Friday, August 20, 2010

Green Places

Lots of places don’t get used enough in this world. I’m not talking about places like jungles or swamps— they get used. Ducks, gorillas, catfish, mountain goats, and God knows what use them day in and day out.

I’m talking about places people just fence in and lock up for themselves—I am talking about cemeteries and golf courses. I don’t know why but when I drive by these big, green, mostly empty, well-watered lawns behind fancy fences and big gates, I get annoyed. I want to do something.

Those lawns need more use. Right now both get used about the same, if you only count the people on top the ground.

My idea--why not just combine them into a fancy newGolfoleum. That's right a Gold-o-leum. A lot of golfers would love to be planted in a nice long fairway. And most dead folks don’t mind if you step on them.

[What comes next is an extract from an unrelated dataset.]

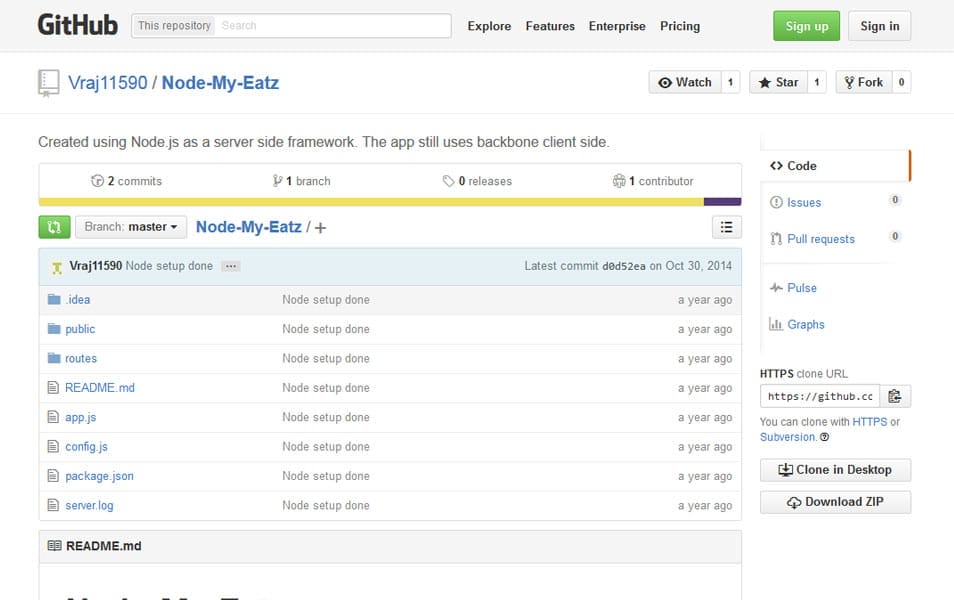
Task: Toggle the file list view icon
Action: coord(727,227)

OK, there is one problem – those hard rock tombstones. Even if they were lying flat, golf balls would bounce all over the place—so here is the trick. We need our cracker-jack Silicon Valley programmers to start work on i-Cemeteries. People get buried in the ground just like before and covered over with good green fairway grass, but put nothing physical gets left on the ground. To find you dead friends and family, go to Google Maps (extra-closeup view). When you walk around the Golfoleum, they hand you an iPad and it’s easy to the locate uncle Frank or sister Linda, six feet under. Sort of a treasure hunt, but you don’t dig up anything. (You can’t do that on a fairway or even worse on the green.)

You think Facebook is big, just wait for Deadbook. Think how you could jazz up your i-Grave page. Animated skeletons dancing and singing with your from-deep-in-the-grave voice. Or build a 3-D mausoleum that rivals the Taj. There are opportunities here. i-Graves may just pull us out of this economic mess. Unless you start buying them cut rate from China, that is.

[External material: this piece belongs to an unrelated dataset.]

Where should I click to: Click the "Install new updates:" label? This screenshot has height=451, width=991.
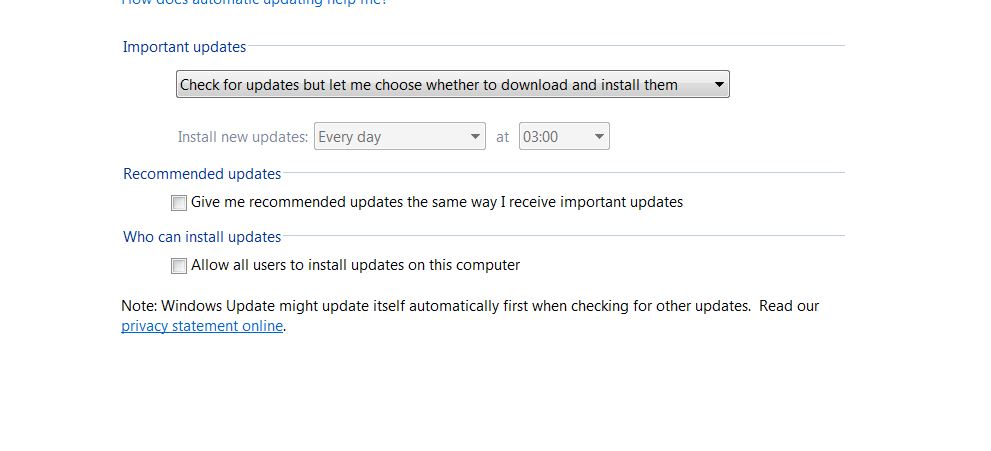[x=243, y=137]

OK, you point out another problem. Golf balls are hard. The last thing you want when you are standing thinking of the great times you had with the guy now doing his big farewell speech on the iPad is to get beaned with a hard flying golf ball.

I am not suggesting softer golf balls or even using Wii wands and i-Balls to play the game as you walk around the course (but , come to think of it, why not ??). Here is my idea, we start selling mourning suits. They look like the StarWars troopers but maybe in grey. All hard and plastic. If they can stop a laser sword then they can stop a golf ball. And everyone will know the difference between the fat guys in shorts playing golf and the mourners looking like they are heading to a StarWars convention. (Do they still have those?)

Maybe we could combine a couple more things in theGolfoleum space. Every little bit helps as we fill up this planet. If you can think of anything to do there, let me know (but don’t suggest anything using frisbees, dogs or guns, they really annoy the golfers.)